Objective
Reproduce, character for character, only the lines of the rows below starting at the line containing "You are a computer-use" and ending at the line containing "(x=1175, y=120)".

Available records
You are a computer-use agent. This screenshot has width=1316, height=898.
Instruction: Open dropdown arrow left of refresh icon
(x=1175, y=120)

* * *

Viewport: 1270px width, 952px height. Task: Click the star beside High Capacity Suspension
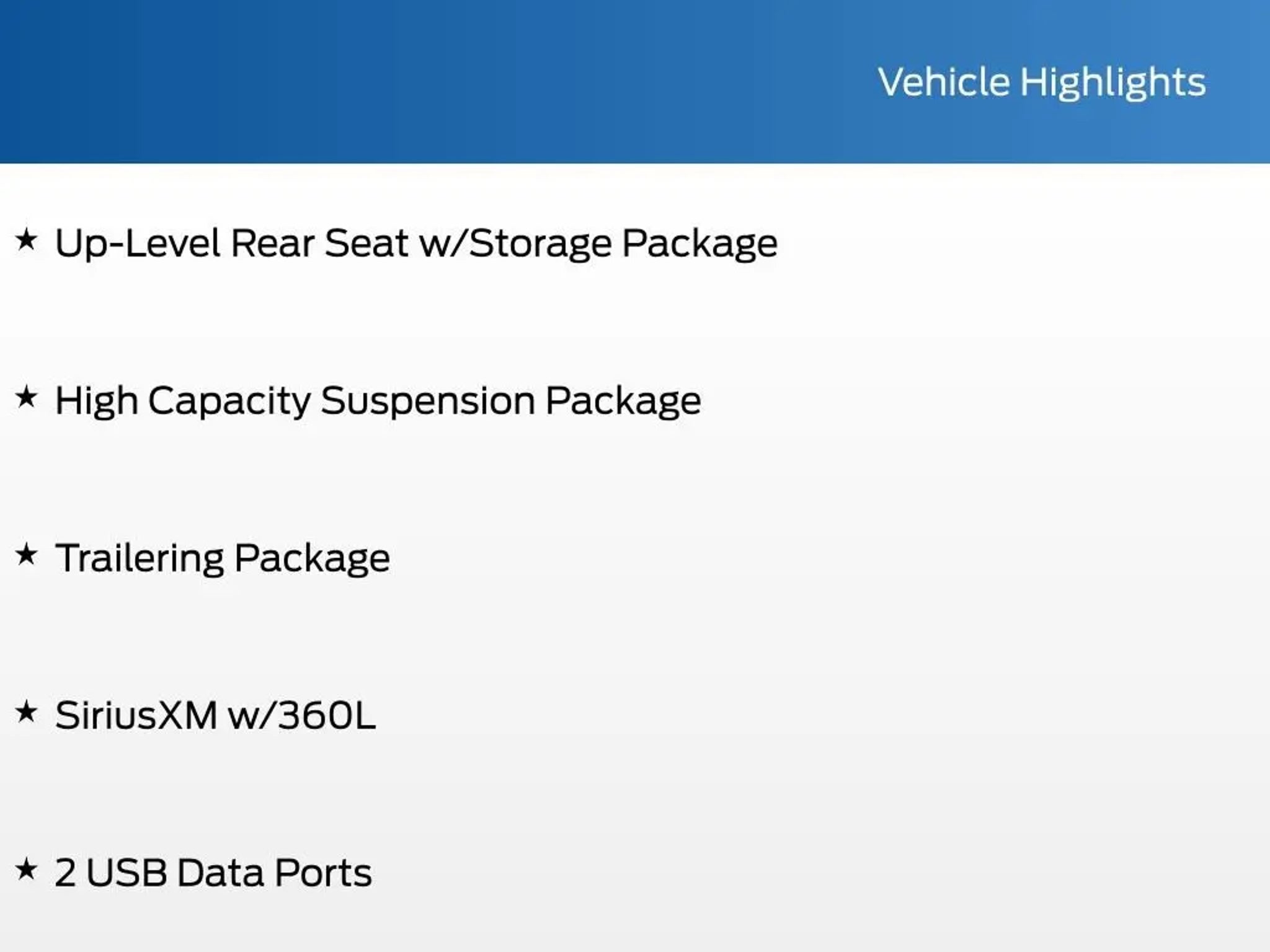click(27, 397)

Task response
You are a computer-use agent. This screenshot has width=1316, height=898.
Instruction: Open dropdown arrow left of refresh icon
(x=1175, y=120)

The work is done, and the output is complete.